Le régulateur insiste également sur les principes juridiques et éthiques encadrant la protection de l’enfance. Dans son communiqué, la HAC rappelle que « l’image de l’enfant qui n’a pas la maturité nécessaire pour exprimer une opinion politique réfléchie, ne devant pas être utilisé comme un “instrument” de marketing politique notamment dans les médias et sur les réseaux sociaux ».
L’institution met par ailleurs en avant le principe de neutralité de l’image de l’enfant, estimant que celle-ci ne saurait être associée à une idéologie, un parti politique ou une campagne électorale.
Au-delà des considérations légales et morales, la HAC attire l’attention sur les risques auxquels les mineurs peuvent être exposés durant cette période sensible. « La campagne électorale est un moment très sensible. Exposer un enfant dans ce contexte peut le fragiliser, l’exposer à des moqueries ou à des violences verbales, tant à l’école que dans son quartier », avertit le communiqué.
La Haute Autorité de la Communication rappelle également que le vote ainsi que l’engagement politique relèvent exclusivement des citoyens ayant atteint l’âge du discernement et de la majorité civique.
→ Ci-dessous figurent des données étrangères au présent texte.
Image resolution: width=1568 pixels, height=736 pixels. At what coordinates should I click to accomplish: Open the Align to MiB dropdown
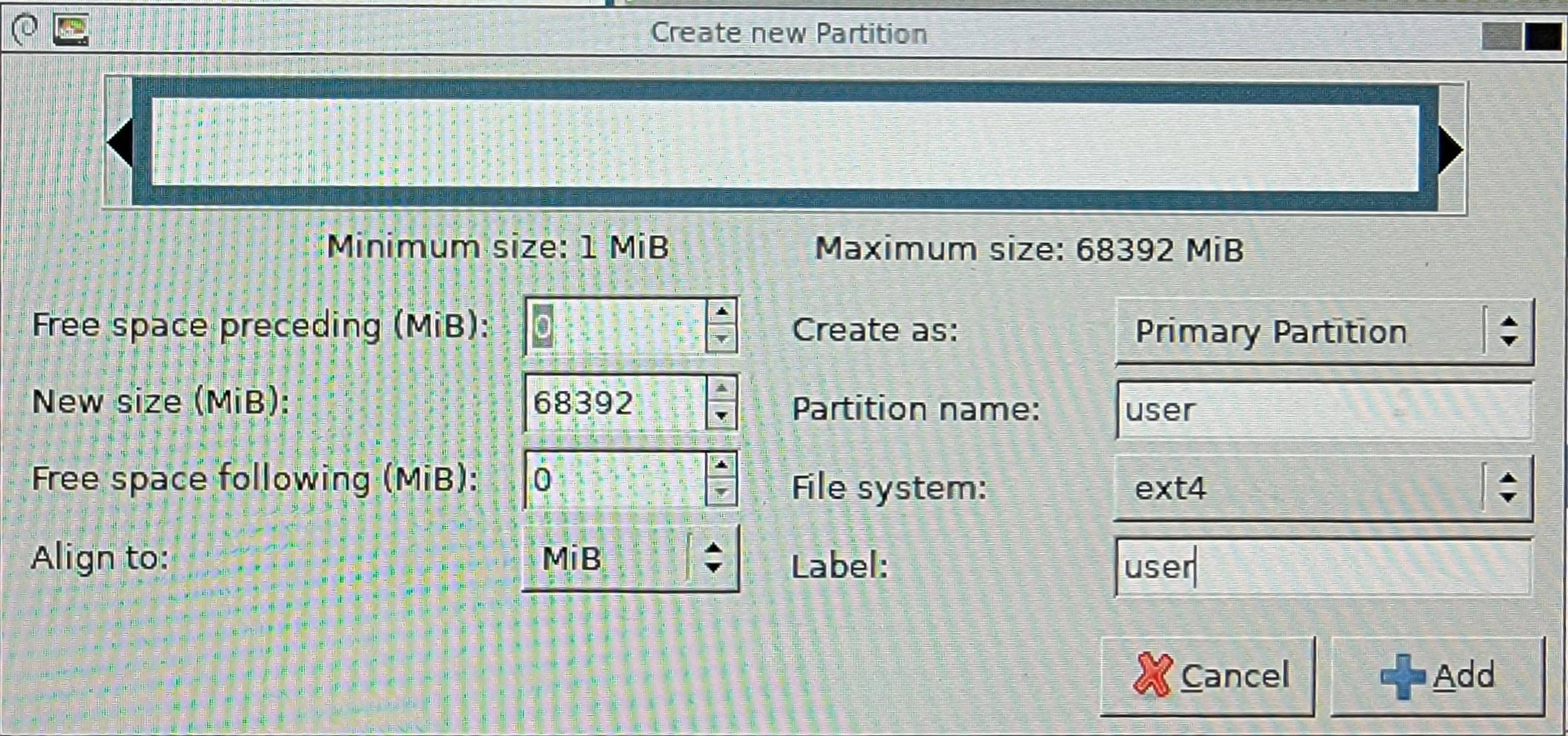(630, 558)
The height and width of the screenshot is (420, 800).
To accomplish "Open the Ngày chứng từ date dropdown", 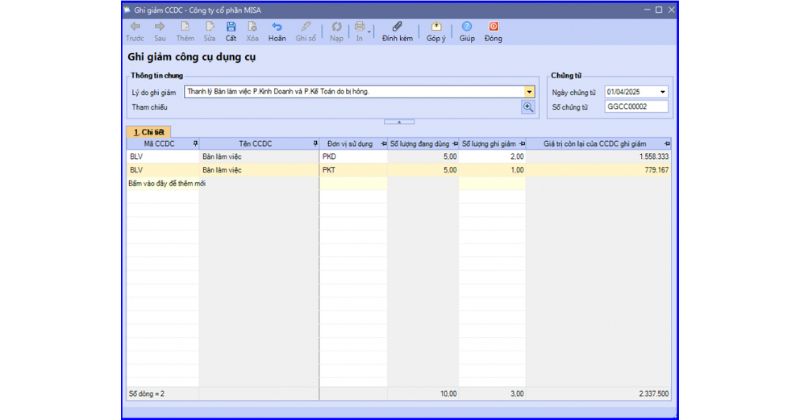I will point(662,91).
Face à ces dérives, l’organe de régulation appelle les partis politiques, mouvements et candidats indépendants à faire preuve de responsabilité et de retenue dans leurs stratégies de communication. Il les exhorte à éviter toute utilisation de l’image ou de la présence d’enfants dans le but de susciter l’émotion ou d’influencer l’opinion des électeurs.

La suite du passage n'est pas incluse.